Reginald A. LaFayette, a Westchester County election commissioner, said officials are studying the location of polling places inside the containment zone.  They are considering allowing voters who are not showing symptoms to cast ballots as usual. Those who are quarantined inside their homes might need to receive ballots by mail, he said, emphasizing that no final decisions have been made.

“Of course, this is unexpected, so we wouldn’t have had a plan. . . . It’s not a quick fix and not a quick answer,” LaFayette said.

Ahead of the US general election in November, some advocates are encouraging states to add expanded mail-in voting to their existing contingency plans as a way to safeguard the franchise in case of an ongoing public health crisis.

Sen. Ron Wyden (D-Ore.), whose home state has voted entirely by mail since the 1990s, introduced US legislation to give all Americans the right to vote by mail during a widespread emergency; it would provide states with $500 million to fund the effort.

Yet, while voting by mail is seen as an attractive alternative in the face of a public health crisis, some experts said creating and operating such a system on a large scale before November could be difficult in the coming months.  Some Americans waited in line for 6-7 hours to vote in the preliminary elections, voting by mail would be a positive alternative and needs to be considered.

Election administrators would have to contract with the vendors responsible for printing up to thousands of ballot styles, placing them in envelopes and making sure each voter receives the correct one.
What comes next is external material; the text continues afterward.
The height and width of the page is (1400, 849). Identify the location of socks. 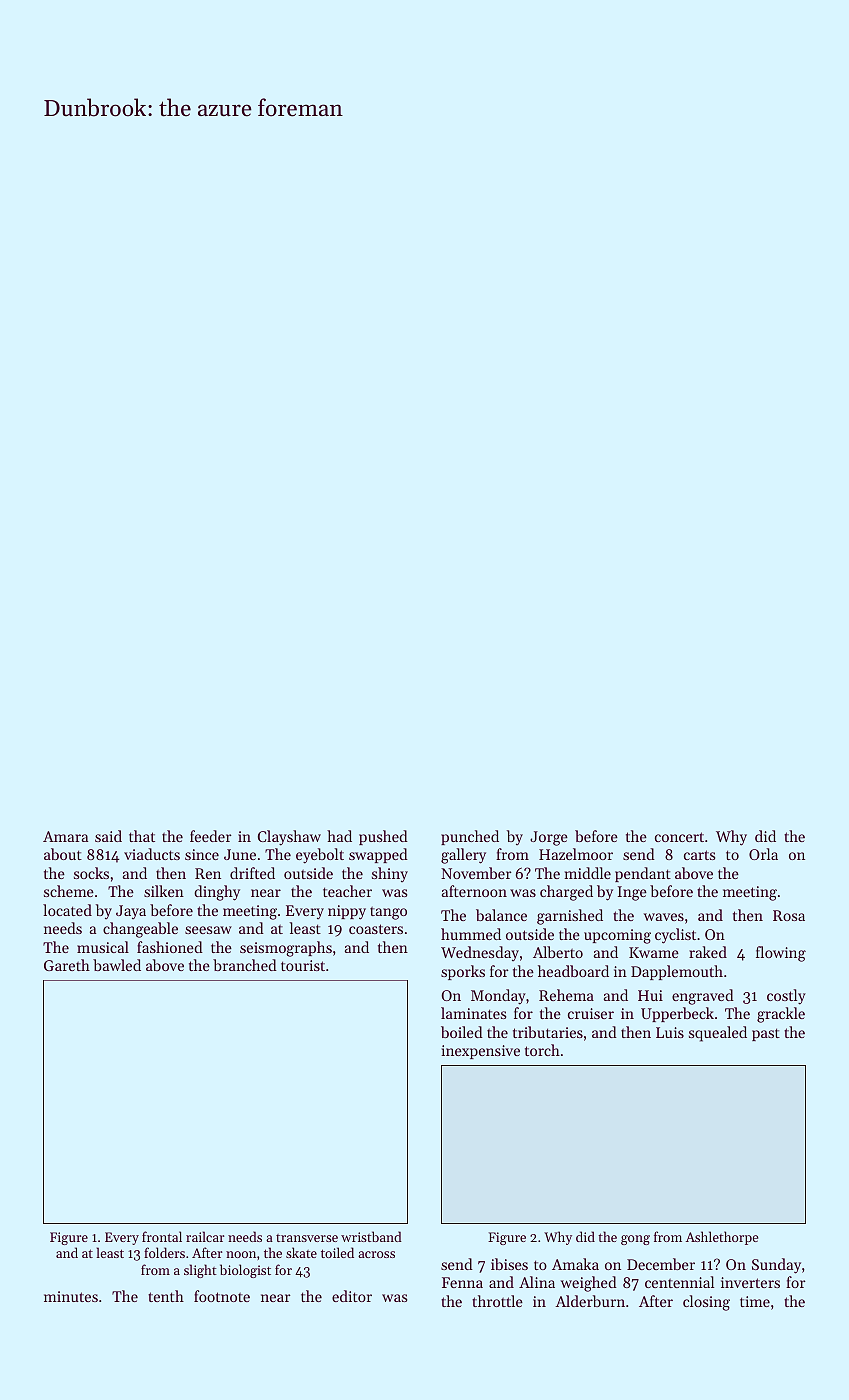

But the Postal Service would be burdened in a new way. Officials would have to develop policies to address issues like non-matching signatures. Some jurisdictions require mail and absentee voters to provide signatures to verify their identity.

States that have adopted a full vote-by mail system, such as Colorado, took years to progress from no-excuse absentee voting to a permanent absentee list to the full electorate casting ballots by mail.

It is also unclear whether voters would trust such a system if it were rapidly put in place, experts said.

“If you have a pandemic and you require this, I think that’s a little bit of a question mark. Will certain communities respond to that favorably, and trust it and feel confident about it?” Morrell said. “If you talk to my good friends in Massachusetts or somewhere on the East Coast, they’re going to tell you, ‘That’s just not how we do things around here.’ ”

Matthew Weil, director of the Elections Project at the Bipartisan Policy Center, said such a massive mail effort could overwhelm the postal system in the current environment.

“I’m no expert in coronavirus, but if everything is shutting down, I don’t know why we all assume that the mail service is going to be working perfectly,” he said. “One-hundred million ballots through the mail? That’s going to tax the system in the best of times, let alone when we have a pandemic.”

But advocates say they believe some progress toward broader voting by mail is possible this year.

“I go back to my time in the military, particularly serving in a Special Operations unit. One of the things we learned to do is to be flexible and adapt to emerging threats,” Ohio’s  LaRose said.

Kristen Clarke, president and executive director of the Lawyers’ Committee for Civil Rights Under Law, urged election officials to review “unnecessary restrictions” on absentee or mail-in voting in their states.

Election officials should no doubt be instilling confidence in the electorate right now,” she said on a conference call with reporters during recent primaries. “They should not be feeding into anxieties . . . This is an important moment for outreach.”

The possibility of a coronavirus crisis is uncharted territory for the total election administration community.